Precise state and parameter estimations are essential for identification, analysis and control of vehicle engineering problems, especially under significant model and measurement uncertainties. The widely used filtering/estimation algorithms, such as Kalman series like Kalman filter, extended Kalman filter, unscented Kalman filter, and particle filter, generally aim to approach the true state/parameter distribution via iteratively updating the filter gain at each time step. However, the optimality of these filters would be deteriorated by unrealistic initial condition or significant model error. Alternatively, this paper proposes to approximate the optimal filter gain by considering the effect factors within infinite time horizon, on the basis of estimation-control duality. The proposed approximate optimal filter (AOF) problem is designed and subsequently solved by actor-critic reinforcement learning (RL) method. The AOF design transforms the traditional optimal filtering problem with the minimum expected mean square error into an optimal control problem with the minimum accumulated estimation error, in which the estimation error is used as the surrogate system state and the infinite-horizon filter gain is the control input. The estimation-control duality is proved to hold when certain conditions about initial vehicle state distributions and policy structure are maintained. In order to evaluate of the effectiveness of AOF, a vehicle state estimation problem is then demonstrated and compared with the steady-state Kalman filter. The results showed that the obtained filter policy via RL with different discount factors can converge to theoretical optimal gain with an error within 5%, and the average estimation errors of vehicle slip angle and yaw rate are less than 1.5 × 10–4.

查看原文
分享 分享
微信好友 朋友圈 QQ好友 复制链接
本刊更多论文
基于Actor-Critic强化学习的车辆系统近似最优滤波器设计
精确的状态和参数估计对于车辆工程问题的识别、分析和控制至关重要,特别是在模型和测量存在重大不确定性的情况下。目前广泛使用的滤波/估计算法,如卡尔曼滤波、扩展卡尔曼滤波、无气味卡尔曼滤波和粒子滤波等卡尔曼级数算法,一般都是通过在每个时间步迭代更新滤波器增益来接近真实状态/参数分布。然而,这些滤波器的最优性会因不现实的初始条件或显著的模型误差而降低。或者,本文提出在估计-控制对偶性的基础上,通过考虑无限时间范围内的影响因素来近似最优滤波器增益。设计了近似最优滤波器(AOF)问题,并采用行为-评价强化学习(RL)方法进行求解。AOF设计将传统的期望均方误差最小的最优滤波问题转化为累积估计误差最小的最优控制问题,其中估计误差作为系统状态的代理,无限水平滤波器增益作为控制输入。证明了当初始车辆状态分布和策略结构保持一定条件时,估计-控制对偶性成立。为了评价AOF算法的有效性,给出了一个车辆状态估计问题,并与稳态卡尔曼滤波进行了比较。结果表明,采用不同折现因子的RL得到的滤波策略均能收敛到理论最优增益,误差在5%以内,车辆偏转角和横摆角速度的平均估计误差小于1.5 × 10-4。

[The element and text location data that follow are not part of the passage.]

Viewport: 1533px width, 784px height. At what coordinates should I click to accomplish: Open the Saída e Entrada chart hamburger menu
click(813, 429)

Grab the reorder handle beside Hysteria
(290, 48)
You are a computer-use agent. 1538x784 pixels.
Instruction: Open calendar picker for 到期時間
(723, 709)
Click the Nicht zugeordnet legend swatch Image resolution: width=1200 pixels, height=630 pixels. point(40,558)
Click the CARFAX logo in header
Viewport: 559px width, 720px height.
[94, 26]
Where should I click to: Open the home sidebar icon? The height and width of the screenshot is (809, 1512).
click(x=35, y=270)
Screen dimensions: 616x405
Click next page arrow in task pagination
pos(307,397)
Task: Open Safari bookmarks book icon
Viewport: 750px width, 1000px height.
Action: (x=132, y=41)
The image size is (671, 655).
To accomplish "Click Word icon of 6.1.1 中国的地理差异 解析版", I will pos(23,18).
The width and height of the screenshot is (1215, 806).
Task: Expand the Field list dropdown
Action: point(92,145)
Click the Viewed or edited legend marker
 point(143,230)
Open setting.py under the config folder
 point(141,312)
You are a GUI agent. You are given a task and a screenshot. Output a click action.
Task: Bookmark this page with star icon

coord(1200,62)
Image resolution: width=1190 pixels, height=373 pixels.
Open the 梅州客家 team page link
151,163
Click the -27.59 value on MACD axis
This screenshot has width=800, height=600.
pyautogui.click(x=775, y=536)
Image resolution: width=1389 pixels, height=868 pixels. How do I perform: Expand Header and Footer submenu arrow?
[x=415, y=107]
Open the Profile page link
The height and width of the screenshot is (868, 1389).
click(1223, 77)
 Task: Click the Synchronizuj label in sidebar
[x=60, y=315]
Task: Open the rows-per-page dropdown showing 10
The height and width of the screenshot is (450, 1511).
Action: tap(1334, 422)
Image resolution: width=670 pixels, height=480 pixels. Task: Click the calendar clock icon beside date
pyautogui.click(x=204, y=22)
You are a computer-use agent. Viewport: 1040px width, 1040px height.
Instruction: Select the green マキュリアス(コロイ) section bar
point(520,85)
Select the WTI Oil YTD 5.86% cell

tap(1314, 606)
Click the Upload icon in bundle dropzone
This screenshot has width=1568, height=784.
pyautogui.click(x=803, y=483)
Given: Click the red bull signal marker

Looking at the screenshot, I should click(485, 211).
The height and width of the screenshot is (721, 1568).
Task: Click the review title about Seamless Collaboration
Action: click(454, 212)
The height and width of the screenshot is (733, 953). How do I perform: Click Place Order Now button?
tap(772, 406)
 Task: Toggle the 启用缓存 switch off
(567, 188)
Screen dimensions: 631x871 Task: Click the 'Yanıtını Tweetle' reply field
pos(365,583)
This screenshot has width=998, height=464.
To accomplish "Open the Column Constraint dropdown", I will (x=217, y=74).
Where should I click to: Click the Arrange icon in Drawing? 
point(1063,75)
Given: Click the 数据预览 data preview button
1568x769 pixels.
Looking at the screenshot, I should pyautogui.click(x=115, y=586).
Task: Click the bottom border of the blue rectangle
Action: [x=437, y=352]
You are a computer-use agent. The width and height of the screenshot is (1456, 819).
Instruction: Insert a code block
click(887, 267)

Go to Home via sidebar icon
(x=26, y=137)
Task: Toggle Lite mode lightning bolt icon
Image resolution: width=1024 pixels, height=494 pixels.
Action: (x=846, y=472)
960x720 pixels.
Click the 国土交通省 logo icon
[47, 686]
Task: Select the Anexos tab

本文章由计算机程序翻译,如有差异,请以英文原文为准。
求助全文
约1分钟内获得全文 去求助
来源期刊
Automotive Innovation
Automotive Innovation Engineering-Automotive Engineering
CiteScore
8.50
自引率
4.90%
发文量
36
期刊介绍: Automotive Innovation is dedicated to the publication of innovative findings in the automotive field as well as other related disciplines, covering the principles, methodologies, theoretical studies, experimental studies, product engineering and engineering application. The main topics include but are not limited to: energy-saving, electrification, intelligent and connected, new energy vehicle, safety and lightweight technologies. The journal presents the latest trend and advances of automotive technology.
期刊最新文献
Driver Steering Behaviour Modelling Based on Neuromuscular Dynamics and Multi-Task Time-Series Transformer Mechanically Joined Extrusion Profiles for Battery Trays Mode Switching and Consistency Control for Electric-Hydraulic Hybrid Steering System Review of Electrical and Electronic Architectures for Autonomous Vehicles: Topologies, Networking and Simulators In-Vehicle Network Injection Attacks Detection Based on Feature Selection and Classification
×
引用
GB/T 7714-2015
复制
MLA
复制
APA
复制
导出至
BibTeX EndNote RefMan NoteFirst NoteExpress
×
×
提示
您的信息不完整,为了账户安全,请先补充。
现在去补充
×
提示
您因"违规操作"
具体请查看互助需知
我知道了
×
提示
现在去查看 取消
×
提示
确定
0
微信
客服QQ
Book学术公众号 扫码关注我们
反馈
×
意见反馈
请填写您的意见或建议
请填写您的手机或邮箱
已复制链接
已复制链接
快去分享给好友吧!
我知道了
×
扫码分享
扫码分享
Book学术官方微信
Book学术文献互助
Book学术文献互助群
群 号:481959085
Book学术
文献互助 智能选刊 最新文献 互助须知 联系我们:info@booksci.cn
Book学术提供免费学术资源搜索服务,方便国内外学者检索中英文文献。致力于提供最便捷和优质的服务体验。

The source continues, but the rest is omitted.